Fernandez and his fellow travelers in the Trojan Horse Synod parade are as far as I can see guilty of putting “labels” on people. Take the Instrumentum Laboris for the upcoming October Synod in Rome as an example. Therein we have at least three labels that immediately spring to mind; “LGBTQ+,” “divorced and remarried,” and “polygamists.” God sees only souls, made by Him in His image and likeness, in every human person. Would that the Synod would propose the divine point of view as the proper starting point in treating the relationship of the Church with the individuals who come into contact with it.

The truth about who can and who cannot receive Communion has not been decided capriciously, or deceptively, by the Church. The Magisterium has, rather, allowed the inner truth of the sacraments, as instituted by Christ, to speak in the Church under the guidance of the Holy Spirit in the Apostolic tradition. Our role as faithful is to obediently listen to God who reveals Himself and then to conform our lives to what He reveals about Himself and His will as divine Savior.

The role of the Pope and those who assist him is to provide the support and guidance as needed so that we have the truth by which we are set free. In the Fernandez mentality this is all wrong: We are to be like Satan, deciding how and when we will serve God, how and when we will, or will not, obey what has been revealed. For Fernandez the faith is no longer about eternal salvation but rather about adapting the Church to please the world, to attempt to change the Church into a mundane placebo that mollifies and perhaps softens for a time some aspects of life in this world to make things more pleasant and to our taste, but that is all. This is a betrayal of Christ and, in fact, the world which God so loved as “to send His only Son.”

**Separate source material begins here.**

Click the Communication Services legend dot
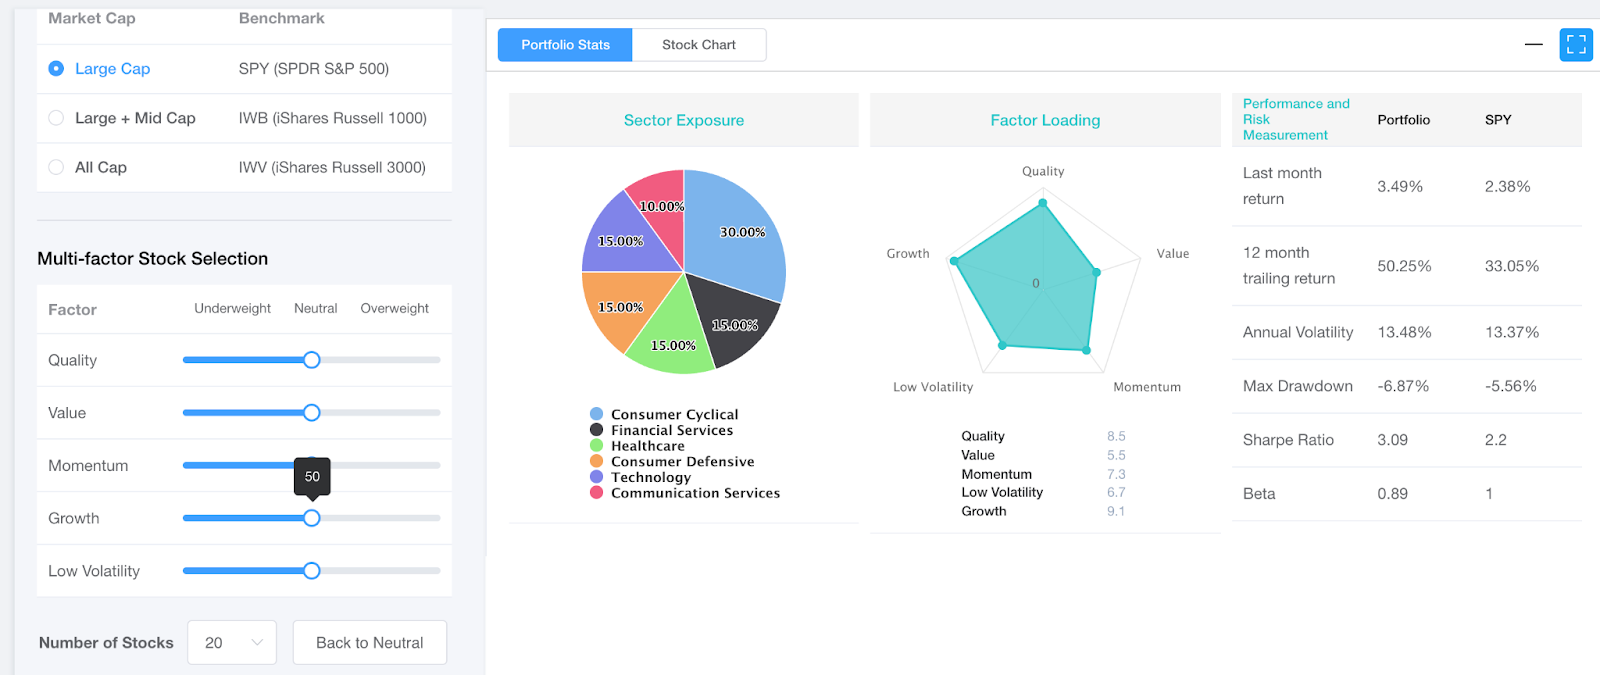This screenshot has height=675, width=1600. (597, 493)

Adding to this disaster is Fernandez’s dishonest or perhaps incompetent handling of a sexual abuse case that resulted in more victims and the suicide of the perpetrator in his Diocese of La Plata, Argentina.

Victims came forward and the priest was kept in pastoral work with access to more victims, provided ultimately by Fernandez as his superior, who persisted in publicly defending him. More victims fell under the priest’s predation and only when he was arrested by the civil authorities did the hand of justice make its power felt. The priest ended his own life as a result. An ugly pastoral legacy for an archbishop.

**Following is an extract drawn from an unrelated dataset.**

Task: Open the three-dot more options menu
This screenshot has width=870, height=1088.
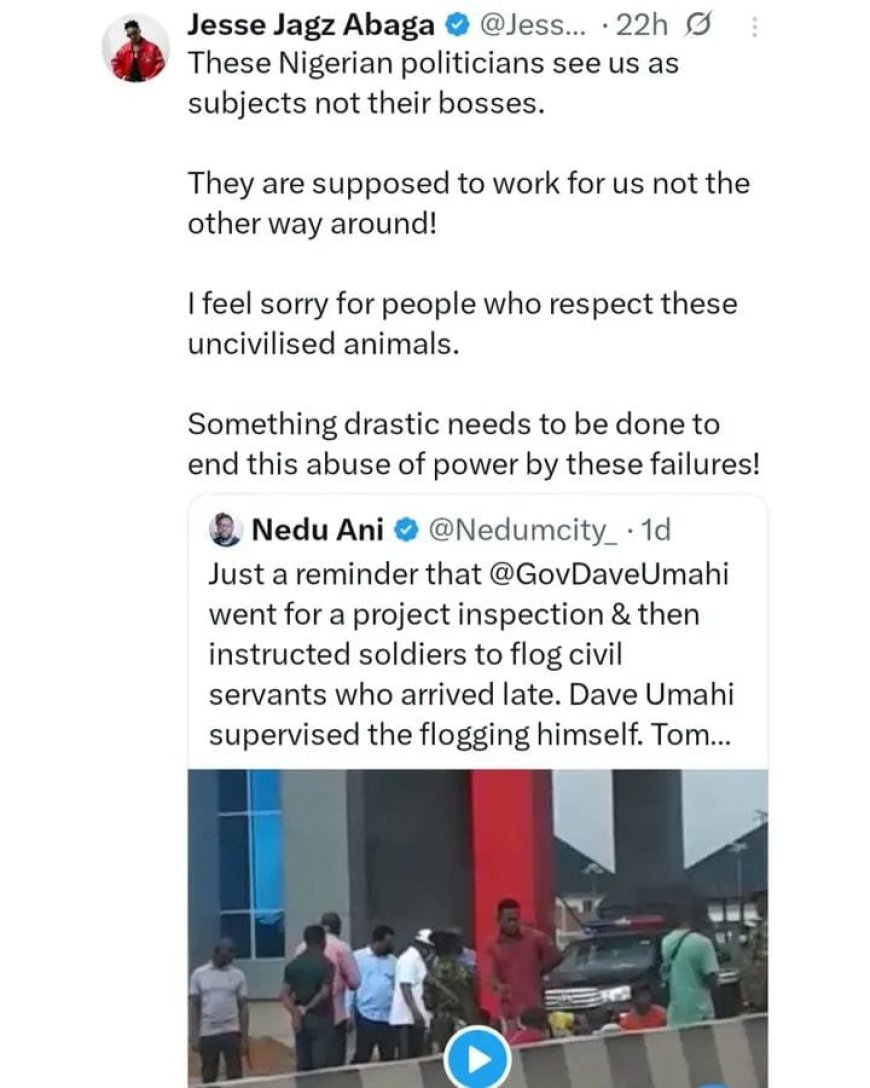Action: 752,28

The Pope in his letter appointing Fernandez may have been attempting to head off criticism of his abuse track record in Argentina by making clear that the new DDF boss will have charge only of doctrinal matters, leaving discipline in clergy abuse cases to someone else.

The AP, among other news sources, has carried the story of the archbishop’s mishandling of abuse allegations and betrayal of the victims. Commentators are rightly claiming that Fernandez should be investigated, not promoted, by the Church. Fernandez is a perpetrator of moral rot and destroyer of souls within the Church and has multiplied the victims of sexual abuse by members of the Church. He is a mortal danger to souls and unqualified to speak for anything. Except the Synod agenda.

Here’s what he said in his first interview after the disastrous news of his appointment granted to InfoVaticana: Marriage “in the strict sense” is only between a man and woman but that “if a blessing is given [to homosexual couples] that does not cause confusion, it will have to be analyzed and confirmed.”

“Confirmed”? Confusion and incalculable scandal to souls, if not more sexual abuse, are certain to follow this additional inversion in a long line of such upside-down substitutions for Catholic truth and faith. Francis probably knows Fernandez better than anyone else he has appointed and is, therefore, also responsible for what promise to be disastrous results.

Thank you for reading and praised be Jesus Christ, now and forever.